WHAT YOU SHOULD DO: Among the records below, find the line that has "Click the pencil drawing tool icon"; from there, give the lines again exactly, and stop after the line that has "Click the MAAT column header".

RECORDS SUPPLIED:
Segment Open

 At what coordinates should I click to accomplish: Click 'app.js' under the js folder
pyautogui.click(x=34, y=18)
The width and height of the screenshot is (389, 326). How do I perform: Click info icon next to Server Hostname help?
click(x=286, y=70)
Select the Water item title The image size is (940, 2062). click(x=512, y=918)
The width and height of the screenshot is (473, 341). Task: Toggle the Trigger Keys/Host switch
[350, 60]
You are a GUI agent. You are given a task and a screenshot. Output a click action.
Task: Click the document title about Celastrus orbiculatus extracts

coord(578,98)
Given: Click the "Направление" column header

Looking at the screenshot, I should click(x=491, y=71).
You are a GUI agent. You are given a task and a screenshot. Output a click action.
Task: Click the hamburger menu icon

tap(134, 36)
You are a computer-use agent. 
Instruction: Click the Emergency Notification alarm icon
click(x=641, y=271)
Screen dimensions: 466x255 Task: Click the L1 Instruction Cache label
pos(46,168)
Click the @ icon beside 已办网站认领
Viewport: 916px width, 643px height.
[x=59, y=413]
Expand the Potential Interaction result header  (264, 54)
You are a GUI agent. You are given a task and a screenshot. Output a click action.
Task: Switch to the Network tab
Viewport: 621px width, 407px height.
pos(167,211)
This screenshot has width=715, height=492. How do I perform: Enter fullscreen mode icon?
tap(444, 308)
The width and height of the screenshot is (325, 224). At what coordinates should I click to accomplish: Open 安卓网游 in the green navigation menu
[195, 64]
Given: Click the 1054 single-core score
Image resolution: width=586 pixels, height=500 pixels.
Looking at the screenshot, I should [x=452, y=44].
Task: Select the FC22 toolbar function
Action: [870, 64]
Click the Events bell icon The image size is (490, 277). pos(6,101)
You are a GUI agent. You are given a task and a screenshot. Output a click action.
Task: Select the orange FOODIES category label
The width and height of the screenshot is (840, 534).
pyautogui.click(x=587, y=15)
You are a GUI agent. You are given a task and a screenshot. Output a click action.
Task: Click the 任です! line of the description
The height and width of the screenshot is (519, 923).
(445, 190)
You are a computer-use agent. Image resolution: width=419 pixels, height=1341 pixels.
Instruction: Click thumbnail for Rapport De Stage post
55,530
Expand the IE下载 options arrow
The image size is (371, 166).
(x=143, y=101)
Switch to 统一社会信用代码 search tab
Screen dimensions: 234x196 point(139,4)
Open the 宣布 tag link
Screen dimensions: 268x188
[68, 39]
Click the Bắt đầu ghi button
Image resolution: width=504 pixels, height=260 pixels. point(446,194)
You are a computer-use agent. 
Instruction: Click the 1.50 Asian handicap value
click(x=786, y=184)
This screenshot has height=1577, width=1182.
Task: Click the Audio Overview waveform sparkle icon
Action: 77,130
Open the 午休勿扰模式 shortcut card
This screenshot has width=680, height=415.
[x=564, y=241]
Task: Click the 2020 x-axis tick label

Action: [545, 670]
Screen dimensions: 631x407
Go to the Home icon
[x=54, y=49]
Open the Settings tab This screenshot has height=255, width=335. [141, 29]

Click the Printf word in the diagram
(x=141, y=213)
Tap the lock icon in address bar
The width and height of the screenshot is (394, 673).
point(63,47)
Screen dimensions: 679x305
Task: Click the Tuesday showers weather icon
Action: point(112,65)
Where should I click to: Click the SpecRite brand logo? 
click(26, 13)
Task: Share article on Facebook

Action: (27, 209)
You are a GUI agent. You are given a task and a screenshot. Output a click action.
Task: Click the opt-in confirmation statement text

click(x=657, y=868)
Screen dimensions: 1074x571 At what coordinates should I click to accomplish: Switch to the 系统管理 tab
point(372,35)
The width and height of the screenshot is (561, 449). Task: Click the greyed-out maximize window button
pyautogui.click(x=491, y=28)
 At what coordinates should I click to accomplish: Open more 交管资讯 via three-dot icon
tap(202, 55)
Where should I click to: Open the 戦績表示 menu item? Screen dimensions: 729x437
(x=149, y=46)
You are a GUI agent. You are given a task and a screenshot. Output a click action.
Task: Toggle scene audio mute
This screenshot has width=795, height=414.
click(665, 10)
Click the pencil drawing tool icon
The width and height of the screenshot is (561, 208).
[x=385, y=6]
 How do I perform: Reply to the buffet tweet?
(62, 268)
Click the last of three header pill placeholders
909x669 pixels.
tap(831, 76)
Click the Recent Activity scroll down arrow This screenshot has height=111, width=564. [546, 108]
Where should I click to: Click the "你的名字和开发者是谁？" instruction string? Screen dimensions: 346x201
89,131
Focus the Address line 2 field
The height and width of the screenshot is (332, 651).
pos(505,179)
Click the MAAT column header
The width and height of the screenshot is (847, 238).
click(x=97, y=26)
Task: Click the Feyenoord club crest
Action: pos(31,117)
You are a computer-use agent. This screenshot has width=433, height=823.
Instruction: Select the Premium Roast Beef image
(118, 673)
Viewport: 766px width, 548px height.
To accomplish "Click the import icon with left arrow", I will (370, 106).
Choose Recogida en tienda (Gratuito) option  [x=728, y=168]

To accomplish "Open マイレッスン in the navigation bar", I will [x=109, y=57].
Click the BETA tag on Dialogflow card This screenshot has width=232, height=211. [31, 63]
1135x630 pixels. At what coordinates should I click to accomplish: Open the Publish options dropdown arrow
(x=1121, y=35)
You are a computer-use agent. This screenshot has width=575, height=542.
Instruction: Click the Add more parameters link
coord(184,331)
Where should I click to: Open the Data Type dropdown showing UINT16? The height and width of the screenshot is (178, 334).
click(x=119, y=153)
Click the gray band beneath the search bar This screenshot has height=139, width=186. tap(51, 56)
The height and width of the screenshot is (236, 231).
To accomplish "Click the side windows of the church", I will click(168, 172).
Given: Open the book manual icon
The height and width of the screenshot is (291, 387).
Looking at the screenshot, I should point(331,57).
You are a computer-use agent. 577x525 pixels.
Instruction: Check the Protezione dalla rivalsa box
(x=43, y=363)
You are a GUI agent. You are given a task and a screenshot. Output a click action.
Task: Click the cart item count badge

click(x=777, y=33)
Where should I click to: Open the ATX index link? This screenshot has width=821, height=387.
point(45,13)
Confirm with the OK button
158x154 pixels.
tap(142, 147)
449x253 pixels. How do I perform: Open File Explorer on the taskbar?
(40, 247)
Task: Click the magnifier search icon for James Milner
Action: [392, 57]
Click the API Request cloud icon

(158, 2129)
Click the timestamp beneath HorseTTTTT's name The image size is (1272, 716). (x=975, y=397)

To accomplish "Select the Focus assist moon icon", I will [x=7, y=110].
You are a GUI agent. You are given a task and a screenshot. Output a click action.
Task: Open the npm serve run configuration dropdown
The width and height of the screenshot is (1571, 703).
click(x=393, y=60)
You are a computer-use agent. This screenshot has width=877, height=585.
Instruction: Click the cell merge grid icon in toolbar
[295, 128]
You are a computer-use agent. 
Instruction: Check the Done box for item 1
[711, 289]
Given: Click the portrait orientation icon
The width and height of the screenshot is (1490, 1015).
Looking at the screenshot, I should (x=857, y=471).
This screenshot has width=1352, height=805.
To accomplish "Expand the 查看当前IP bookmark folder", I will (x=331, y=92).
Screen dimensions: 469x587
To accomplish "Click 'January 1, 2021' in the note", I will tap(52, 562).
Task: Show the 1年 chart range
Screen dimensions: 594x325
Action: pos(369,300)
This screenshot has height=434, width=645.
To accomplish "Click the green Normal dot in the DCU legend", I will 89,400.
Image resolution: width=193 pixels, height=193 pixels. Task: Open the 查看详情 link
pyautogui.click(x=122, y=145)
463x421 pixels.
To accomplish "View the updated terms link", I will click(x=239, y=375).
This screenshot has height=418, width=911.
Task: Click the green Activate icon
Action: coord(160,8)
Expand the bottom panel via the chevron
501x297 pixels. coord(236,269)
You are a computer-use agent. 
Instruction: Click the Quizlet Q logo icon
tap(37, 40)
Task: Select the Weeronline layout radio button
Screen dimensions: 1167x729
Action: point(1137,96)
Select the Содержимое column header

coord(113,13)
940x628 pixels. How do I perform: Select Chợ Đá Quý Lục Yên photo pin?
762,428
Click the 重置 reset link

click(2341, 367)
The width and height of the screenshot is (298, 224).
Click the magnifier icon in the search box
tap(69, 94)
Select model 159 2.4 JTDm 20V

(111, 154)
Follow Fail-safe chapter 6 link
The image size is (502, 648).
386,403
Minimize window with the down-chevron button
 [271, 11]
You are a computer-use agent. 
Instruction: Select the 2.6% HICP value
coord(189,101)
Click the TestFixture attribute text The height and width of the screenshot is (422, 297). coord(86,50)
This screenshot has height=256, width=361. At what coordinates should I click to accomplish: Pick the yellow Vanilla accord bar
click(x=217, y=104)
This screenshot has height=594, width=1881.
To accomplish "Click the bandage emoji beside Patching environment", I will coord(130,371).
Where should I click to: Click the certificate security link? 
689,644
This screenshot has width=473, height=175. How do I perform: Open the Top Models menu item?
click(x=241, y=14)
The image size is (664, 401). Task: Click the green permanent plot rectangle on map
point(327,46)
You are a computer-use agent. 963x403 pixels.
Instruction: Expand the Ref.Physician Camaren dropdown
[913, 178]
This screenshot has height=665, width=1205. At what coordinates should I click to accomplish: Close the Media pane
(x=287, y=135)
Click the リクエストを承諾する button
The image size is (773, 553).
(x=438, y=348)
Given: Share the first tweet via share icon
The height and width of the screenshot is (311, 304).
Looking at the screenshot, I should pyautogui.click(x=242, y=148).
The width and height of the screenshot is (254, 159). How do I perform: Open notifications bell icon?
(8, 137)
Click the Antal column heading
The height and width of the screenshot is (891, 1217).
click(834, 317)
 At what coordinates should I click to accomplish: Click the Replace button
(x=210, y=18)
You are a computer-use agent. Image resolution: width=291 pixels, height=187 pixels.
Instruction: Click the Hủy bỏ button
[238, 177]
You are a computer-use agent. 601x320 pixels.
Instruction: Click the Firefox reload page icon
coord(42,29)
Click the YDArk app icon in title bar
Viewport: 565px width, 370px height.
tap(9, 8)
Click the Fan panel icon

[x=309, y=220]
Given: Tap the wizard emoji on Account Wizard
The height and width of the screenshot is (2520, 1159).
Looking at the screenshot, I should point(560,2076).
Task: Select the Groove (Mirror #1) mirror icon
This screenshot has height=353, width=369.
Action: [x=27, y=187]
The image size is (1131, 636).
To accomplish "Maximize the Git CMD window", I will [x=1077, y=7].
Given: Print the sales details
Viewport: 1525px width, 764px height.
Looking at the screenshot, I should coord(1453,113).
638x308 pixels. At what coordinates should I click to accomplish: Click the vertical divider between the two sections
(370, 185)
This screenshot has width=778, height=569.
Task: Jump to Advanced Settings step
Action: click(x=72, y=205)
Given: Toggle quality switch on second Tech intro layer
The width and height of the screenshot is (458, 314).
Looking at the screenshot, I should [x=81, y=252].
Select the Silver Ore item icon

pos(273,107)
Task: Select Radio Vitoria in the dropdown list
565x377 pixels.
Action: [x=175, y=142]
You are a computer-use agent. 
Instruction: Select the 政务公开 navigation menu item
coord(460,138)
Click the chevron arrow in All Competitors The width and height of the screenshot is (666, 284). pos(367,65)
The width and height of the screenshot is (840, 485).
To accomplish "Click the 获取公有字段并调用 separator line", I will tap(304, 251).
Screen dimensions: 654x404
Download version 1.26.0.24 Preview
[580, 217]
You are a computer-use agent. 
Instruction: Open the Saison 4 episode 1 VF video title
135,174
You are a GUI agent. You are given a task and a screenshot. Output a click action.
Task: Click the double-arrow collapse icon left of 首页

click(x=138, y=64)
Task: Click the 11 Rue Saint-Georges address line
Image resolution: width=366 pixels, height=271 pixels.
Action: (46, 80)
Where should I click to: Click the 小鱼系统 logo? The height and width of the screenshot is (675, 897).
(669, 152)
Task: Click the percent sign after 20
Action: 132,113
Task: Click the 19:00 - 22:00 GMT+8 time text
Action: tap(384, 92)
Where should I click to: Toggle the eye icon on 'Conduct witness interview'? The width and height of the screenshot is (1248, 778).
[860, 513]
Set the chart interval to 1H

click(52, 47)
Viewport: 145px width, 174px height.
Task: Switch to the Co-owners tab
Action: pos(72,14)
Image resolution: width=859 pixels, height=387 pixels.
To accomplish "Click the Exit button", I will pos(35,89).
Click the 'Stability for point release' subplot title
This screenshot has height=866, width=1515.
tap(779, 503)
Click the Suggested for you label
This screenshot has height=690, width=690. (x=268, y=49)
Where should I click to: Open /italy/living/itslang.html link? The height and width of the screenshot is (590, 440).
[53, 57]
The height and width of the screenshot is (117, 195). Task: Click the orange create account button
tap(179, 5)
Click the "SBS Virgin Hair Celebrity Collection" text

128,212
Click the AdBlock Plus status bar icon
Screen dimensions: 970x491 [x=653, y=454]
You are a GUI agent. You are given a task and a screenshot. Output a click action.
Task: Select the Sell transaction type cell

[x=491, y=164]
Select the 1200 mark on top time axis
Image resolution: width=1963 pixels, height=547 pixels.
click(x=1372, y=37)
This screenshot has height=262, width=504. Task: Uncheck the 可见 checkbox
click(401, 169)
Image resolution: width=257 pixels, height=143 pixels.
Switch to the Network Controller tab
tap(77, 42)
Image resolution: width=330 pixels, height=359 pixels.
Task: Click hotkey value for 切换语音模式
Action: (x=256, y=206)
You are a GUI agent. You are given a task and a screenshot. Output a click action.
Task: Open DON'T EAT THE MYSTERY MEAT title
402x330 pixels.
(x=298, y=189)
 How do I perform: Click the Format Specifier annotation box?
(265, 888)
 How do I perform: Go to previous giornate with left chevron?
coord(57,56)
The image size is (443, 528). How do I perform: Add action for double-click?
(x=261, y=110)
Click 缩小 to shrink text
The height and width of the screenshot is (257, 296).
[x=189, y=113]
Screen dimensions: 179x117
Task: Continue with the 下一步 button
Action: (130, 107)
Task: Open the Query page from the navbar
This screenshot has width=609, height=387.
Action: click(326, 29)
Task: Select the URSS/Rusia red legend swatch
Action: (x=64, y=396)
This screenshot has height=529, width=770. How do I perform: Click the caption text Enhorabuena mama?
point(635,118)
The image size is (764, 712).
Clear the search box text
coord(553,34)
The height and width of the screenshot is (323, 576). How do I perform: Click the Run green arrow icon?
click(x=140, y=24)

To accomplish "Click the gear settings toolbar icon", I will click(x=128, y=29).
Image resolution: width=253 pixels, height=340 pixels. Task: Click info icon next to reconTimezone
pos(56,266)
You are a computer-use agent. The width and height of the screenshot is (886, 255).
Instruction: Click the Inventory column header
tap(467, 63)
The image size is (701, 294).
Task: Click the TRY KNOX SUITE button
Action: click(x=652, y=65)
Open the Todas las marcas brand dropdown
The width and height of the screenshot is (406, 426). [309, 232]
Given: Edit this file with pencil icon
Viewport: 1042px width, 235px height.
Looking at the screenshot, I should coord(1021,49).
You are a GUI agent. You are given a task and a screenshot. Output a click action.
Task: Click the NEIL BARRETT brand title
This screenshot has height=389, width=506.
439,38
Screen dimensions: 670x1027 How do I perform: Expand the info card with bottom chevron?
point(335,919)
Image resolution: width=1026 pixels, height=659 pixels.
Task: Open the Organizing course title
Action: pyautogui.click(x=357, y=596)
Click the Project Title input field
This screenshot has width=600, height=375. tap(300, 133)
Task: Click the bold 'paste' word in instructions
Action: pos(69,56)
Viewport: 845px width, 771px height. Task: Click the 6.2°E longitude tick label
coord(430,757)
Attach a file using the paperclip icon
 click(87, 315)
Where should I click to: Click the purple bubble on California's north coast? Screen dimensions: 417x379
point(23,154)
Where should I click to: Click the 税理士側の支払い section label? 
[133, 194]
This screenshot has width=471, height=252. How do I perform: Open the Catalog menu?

Segment Closed

SOLUTION:
Click the pencil drawing tool icon
The width and height of the screenshot is (561, 208).
[x=385, y=6]
 How do I perform: Reply to the buffet tweet?
(62, 268)
Click the last of three header pill placeholders
909x669 pixels.
tap(831, 76)
Click the Recent Activity scroll down arrow This screenshot has height=111, width=564. [546, 108]
Where should I click to: Click the "你的名字和开发者是谁？" instruction string? Screen dimensions: 346x201
89,131
Focus the Address line 2 field
The height and width of the screenshot is (332, 651).
pos(505,179)
Click the MAAT column header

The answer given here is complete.